▶ Instruction
Convert the material, from its first line up to and including the line with "Select the paper", into a JSON list of strings with one string per line and no blank lines.

◆ ◆ ◆

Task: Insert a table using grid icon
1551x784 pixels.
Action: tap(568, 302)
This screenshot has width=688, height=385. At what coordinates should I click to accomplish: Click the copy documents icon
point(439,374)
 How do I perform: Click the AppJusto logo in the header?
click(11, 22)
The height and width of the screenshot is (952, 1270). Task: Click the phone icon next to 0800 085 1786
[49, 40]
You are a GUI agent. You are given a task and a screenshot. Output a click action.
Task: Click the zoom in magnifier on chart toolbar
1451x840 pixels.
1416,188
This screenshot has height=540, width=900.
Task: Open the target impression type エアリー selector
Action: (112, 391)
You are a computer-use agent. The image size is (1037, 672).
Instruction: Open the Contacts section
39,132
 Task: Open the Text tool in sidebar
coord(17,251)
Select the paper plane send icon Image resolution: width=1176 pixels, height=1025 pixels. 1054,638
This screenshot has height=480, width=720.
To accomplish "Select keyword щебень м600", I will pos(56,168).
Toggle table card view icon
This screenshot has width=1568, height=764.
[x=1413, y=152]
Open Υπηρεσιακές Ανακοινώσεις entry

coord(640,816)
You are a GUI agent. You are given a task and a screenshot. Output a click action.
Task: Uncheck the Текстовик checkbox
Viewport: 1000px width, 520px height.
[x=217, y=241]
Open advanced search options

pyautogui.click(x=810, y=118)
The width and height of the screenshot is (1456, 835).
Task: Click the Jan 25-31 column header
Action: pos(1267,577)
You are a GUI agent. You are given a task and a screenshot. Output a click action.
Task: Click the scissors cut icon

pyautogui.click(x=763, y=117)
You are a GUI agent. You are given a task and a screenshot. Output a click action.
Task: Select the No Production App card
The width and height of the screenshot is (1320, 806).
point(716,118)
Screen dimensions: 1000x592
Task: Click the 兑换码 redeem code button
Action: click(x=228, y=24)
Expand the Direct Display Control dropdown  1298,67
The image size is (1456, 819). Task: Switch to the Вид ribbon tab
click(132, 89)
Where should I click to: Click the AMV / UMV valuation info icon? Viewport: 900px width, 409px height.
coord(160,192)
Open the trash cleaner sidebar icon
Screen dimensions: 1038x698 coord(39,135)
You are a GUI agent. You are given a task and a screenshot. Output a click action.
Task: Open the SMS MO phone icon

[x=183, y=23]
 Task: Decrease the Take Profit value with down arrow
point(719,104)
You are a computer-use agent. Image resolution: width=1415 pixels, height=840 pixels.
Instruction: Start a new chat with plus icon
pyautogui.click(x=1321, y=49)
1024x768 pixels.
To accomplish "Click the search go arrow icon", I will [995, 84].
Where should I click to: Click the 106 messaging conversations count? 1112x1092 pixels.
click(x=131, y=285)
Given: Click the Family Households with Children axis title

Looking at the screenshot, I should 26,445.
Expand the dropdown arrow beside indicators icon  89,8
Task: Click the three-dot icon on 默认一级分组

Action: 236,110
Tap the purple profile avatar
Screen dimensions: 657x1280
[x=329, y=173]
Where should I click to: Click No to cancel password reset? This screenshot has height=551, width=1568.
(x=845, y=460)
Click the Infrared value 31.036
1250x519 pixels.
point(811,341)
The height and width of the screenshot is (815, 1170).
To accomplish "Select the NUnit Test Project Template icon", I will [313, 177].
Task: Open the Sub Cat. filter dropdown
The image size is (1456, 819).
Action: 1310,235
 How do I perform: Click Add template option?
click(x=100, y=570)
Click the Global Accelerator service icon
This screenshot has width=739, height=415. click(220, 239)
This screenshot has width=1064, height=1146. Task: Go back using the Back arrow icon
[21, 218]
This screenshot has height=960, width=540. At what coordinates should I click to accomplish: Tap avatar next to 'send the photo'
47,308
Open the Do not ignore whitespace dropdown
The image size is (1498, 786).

◆ ◆ ◆

▶ Task solution
[
  "Task: Insert a table using grid icon",
  "1551x784 pixels.",
  "Action: tap(568, 302)",
  "This screenshot has width=688, height=385. At what coordinates should I click to accomplish: Click the copy documents icon",
  "point(439,374)",
  " How do I perform: Click the AppJusto logo in the header?",
  "click(11, 22)",
  "The height and width of the screenshot is (952, 1270). Task: Click the phone icon next to 0800 085 1786",
  "[49, 40]",
  "You are a GUI agent. You are given a task and a screenshot. Output a click action.",
  "Task: Click the zoom in magnifier on chart toolbar",
  "1451x840 pixels.",
  "1416,188",
  "This screenshot has height=540, width=900.",
  "Task: Open the target impression type エアリー selector",
  "Action: (112, 391)",
  "You are a computer-use agent. The image size is (1037, 672).",
  "Instruction: Open the Contacts section",
  "39,132",
  " Task: Open the Text tool in sidebar",
  "coord(17,251)",
  "Select the paper plane send icon Image resolution: width=1176 pixels, height=1025 pixels. 1054,638"
]